Page
━━━━

Our methodology

Last update: 6 December, 2024

Climatiq is a carbon calculation solution. We provide the largest database of verified emission factors and an AI-powered carbon calculation engine for performing emission calculations across scopes 1, 2, and 3, including advanced use cases such as freight shipping, purchased goods and services, market- and location-based energy, and travel.

We uphold rigorous standards to ensure our data is reliable and our calculation methodology meets the requirements for compliant greenhouse gas (GHG) emissions measurements.

Climatiq’s calculation API for energy, procurement (Scope 3.1), freight, travel, and cloud computing has been audited and verified to meet the requirements of ISO 14067, the GHG Protocol, and ISO 14064-3:2020-05. Our freight calculation API is accredited by the Smart Freight Center for GLEC-compliant calculations.

This ensures our data and calculations can be used for reporting under regulations and standards requiring GHG Protocol compliance, for example CSRD / ESRS and IFRS, and region-specific reporting requirements such as CBAM (Europe) and NGER (Australia).

Our Scientific Advisory Board (SAB) is composed of experts across carbon accounting, climate science, ecological economics, and data science. We consult with our SAB for reviews, updates, and new feature releases.

Climatiq also holds certifications for ISO 27001:2017 and SOC 2 Type II, demonstrating adherence to high standards for information security and data privacy. Additionally, regular penetration testing is conducted, with reports available for review.

You can find our assurance certificates and audit reports here.

━━━━

Dataset content
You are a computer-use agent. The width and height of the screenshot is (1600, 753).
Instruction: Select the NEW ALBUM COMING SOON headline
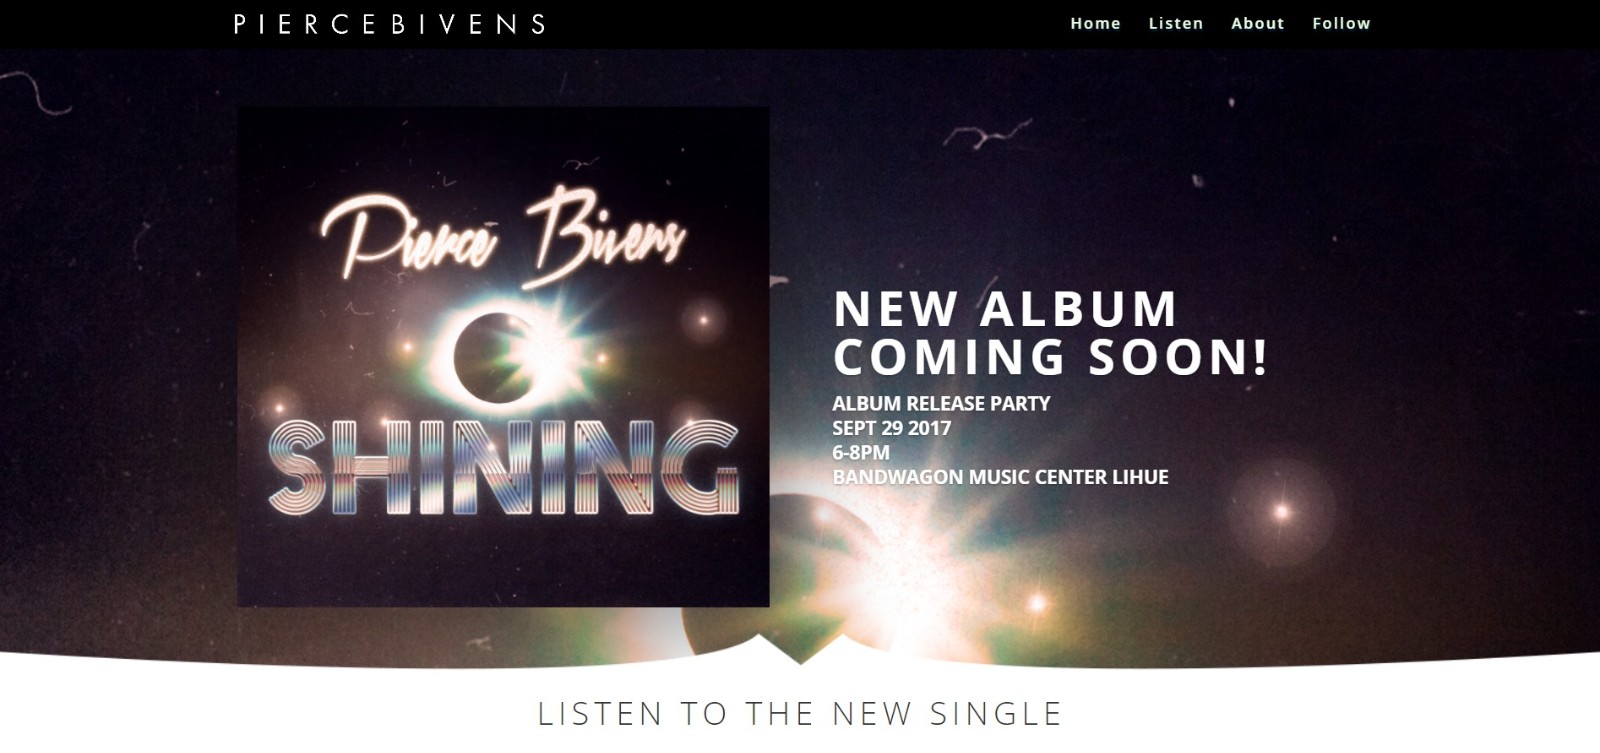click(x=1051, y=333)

━━━━

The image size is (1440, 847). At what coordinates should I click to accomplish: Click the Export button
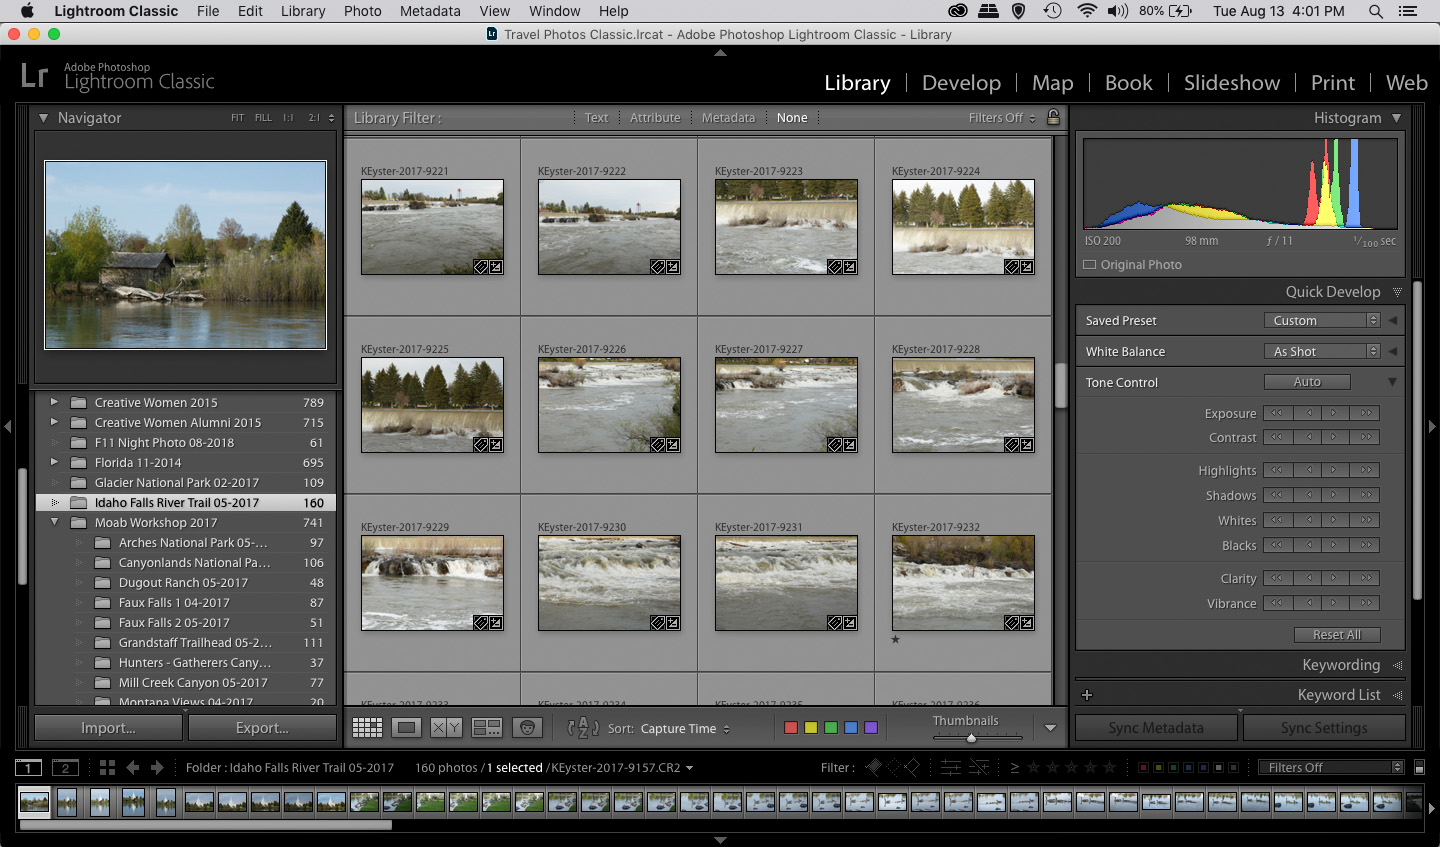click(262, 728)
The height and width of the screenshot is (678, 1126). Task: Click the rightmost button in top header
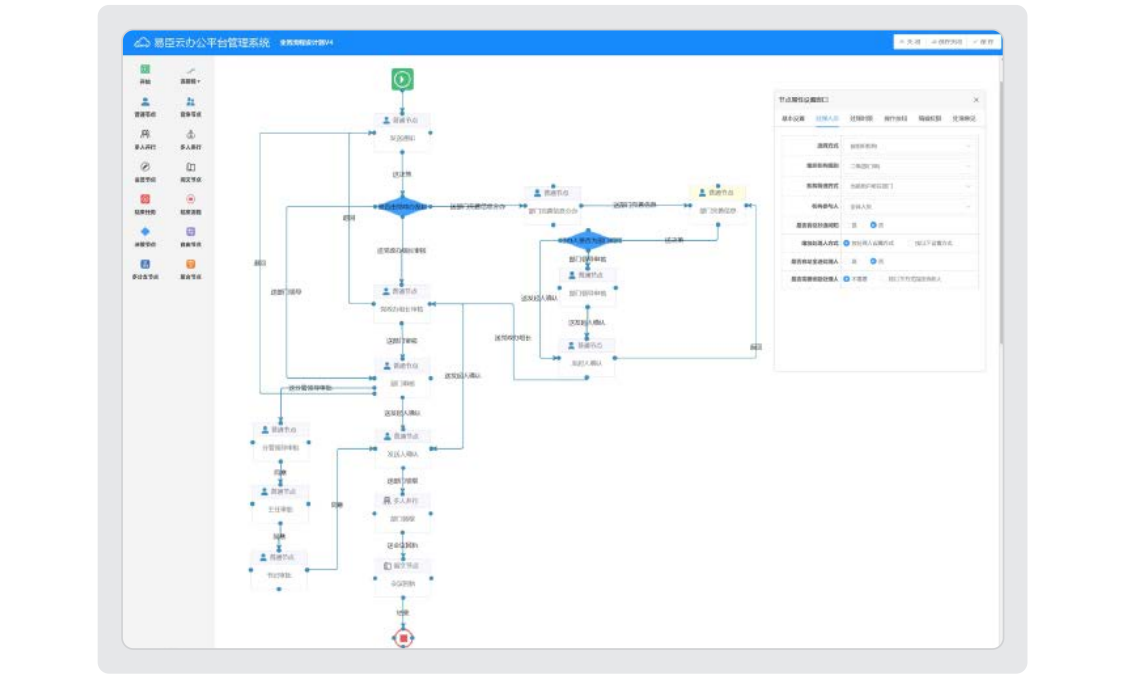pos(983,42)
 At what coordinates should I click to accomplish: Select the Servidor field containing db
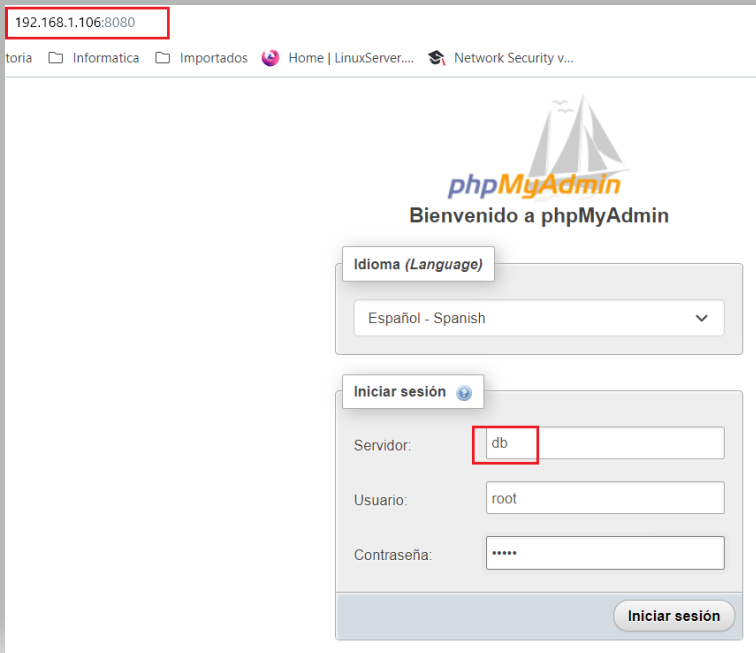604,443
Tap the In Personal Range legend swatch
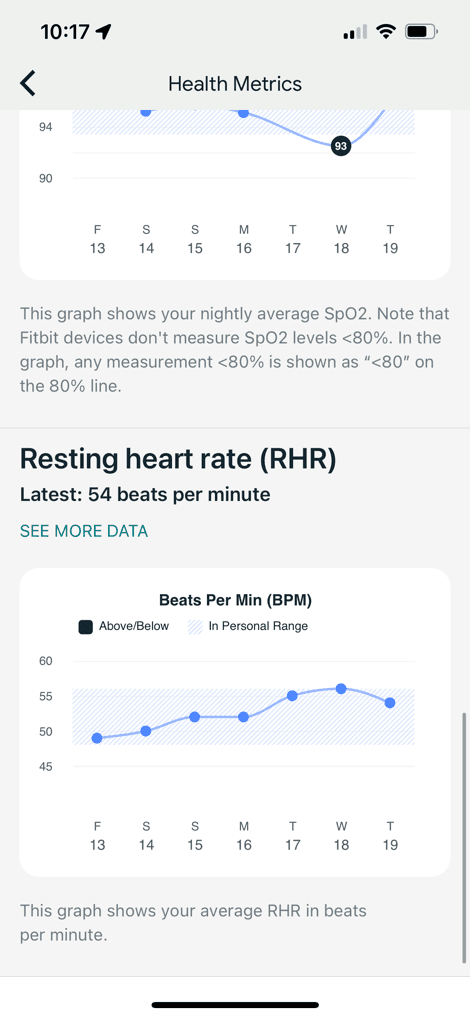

━━━━

Your task
Continue the Climatiq methodology page from its last sentence. The listing is separate material and has no connection to the Climatiq methodology page.

Answer
Climatiq’s data methodology

Our emission factor database is the largest of its kind. We integrate data from a range of sources such as governmental bodies, not-for-profit organizations (NGOs), and academic institutions to cover 300 regions, all scopes, and spend- and activity-based data.

Before ingression, new data undergoes a rigorous vetting process to ensure quality and reliability. It is then normalized to fit with our self-developed data schema.

Data coverage

Sources of emission factor data

Climatiq offers the largest emission factor database with 90,000+ factors. We include data from more than 40 sources and 70 datasets, including governmental bodies such as EPA in the United States and BEIS / DEFRA in the United Kingdom, and other verified providers such as NGOs, ecoinvent, and IEA. Discover the data sources we cover here.

Below is an interactive visualization of the datasets in our database.

Regional coverage

Our emission factors cover 300+ global regions, ranging from countries to local regions and cities. While some regions are more comprehensively represented than others, our database also includes data for underrepresented areas, ensuring broad and diverse geographic coverage.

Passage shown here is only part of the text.